*** Begin section ***

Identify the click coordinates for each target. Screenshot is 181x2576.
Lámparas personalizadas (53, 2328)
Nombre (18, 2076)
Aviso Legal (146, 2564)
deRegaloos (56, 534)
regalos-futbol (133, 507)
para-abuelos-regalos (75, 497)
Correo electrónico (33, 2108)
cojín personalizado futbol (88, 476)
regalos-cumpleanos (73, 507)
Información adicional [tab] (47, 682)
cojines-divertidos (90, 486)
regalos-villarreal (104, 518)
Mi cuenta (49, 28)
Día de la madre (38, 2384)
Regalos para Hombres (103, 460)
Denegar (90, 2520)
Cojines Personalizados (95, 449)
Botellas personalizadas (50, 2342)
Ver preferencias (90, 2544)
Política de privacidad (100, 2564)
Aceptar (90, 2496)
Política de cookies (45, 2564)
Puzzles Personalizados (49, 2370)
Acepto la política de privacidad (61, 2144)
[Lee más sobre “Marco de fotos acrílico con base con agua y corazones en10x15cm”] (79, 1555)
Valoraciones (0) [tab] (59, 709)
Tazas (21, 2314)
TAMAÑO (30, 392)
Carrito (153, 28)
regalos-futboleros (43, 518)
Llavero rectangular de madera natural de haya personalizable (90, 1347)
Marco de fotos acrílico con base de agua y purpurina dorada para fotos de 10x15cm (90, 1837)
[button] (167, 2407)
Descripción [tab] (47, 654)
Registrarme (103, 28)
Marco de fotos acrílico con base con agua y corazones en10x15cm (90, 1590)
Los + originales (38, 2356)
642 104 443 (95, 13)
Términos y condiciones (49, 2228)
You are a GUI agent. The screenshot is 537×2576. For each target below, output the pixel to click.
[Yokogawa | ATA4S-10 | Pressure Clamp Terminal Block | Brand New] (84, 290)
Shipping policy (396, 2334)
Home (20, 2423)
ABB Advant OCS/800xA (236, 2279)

*** End section ***

▶ Work item
Write the material out once more, keeping each line exact.

▶ Output for this exercise
Identify the click coordinates for each target. Screenshot is 181x2576.
Lámparas personalizadas (53, 2328)
Nombre (18, 2076)
Aviso Legal (146, 2564)
deRegaloos (56, 534)
regalos-futbol (133, 507)
para-abuelos-regalos (75, 497)
Correo electrónico (33, 2108)
cojín personalizado futbol (88, 476)
regalos-cumpleanos (73, 507)
Información adicional [tab] (47, 682)
cojines-divertidos (90, 486)
regalos-villarreal (104, 518)
Mi cuenta (49, 28)
Día de la madre (38, 2384)
Regalos para Hombres (103, 460)
Denegar (90, 2520)
Cojines Personalizados (95, 449)
Botellas personalizadas (50, 2342)
Ver preferencias (90, 2544)
Política de privacidad (100, 2564)
Aceptar (90, 2496)
Política de cookies (45, 2564)
Puzzles Personalizados (49, 2370)
Acepto la política de privacidad (61, 2144)
[Lee más sobre “Marco de fotos acrílico con base con agua y corazones en10x15cm”] (79, 1555)
Valoraciones (0) [tab] (59, 709)
Tazas (21, 2314)
TAMAÑO (30, 392)
Carrito (153, 28)
regalos-futboleros (43, 518)
Llavero rectangular de madera natural de haya personalizable (90, 1347)
Marco de fotos acrílico con base de agua y purpurina dorada para fotos de 10x15cm (90, 1837)
[button] (167, 2407)
Descripción [tab] (47, 654)
Registrarme (103, 28)
Marco de fotos acrílico con base con agua y corazones en10x15cm (90, 1590)
Los + originales (38, 2356)
642 104 443 (95, 13)
Términos y condiciones (49, 2228)
You are a GUI agent. The screenshot is 537×2576. For each target below, output the pixel to click.
[Yokogawa | ATA4S-10 | Pressure Clamp Terminal Block | Brand New] (84, 290)
Shipping policy (396, 2334)
Home (20, 2423)
ABB Advant OCS/800xA (236, 2279)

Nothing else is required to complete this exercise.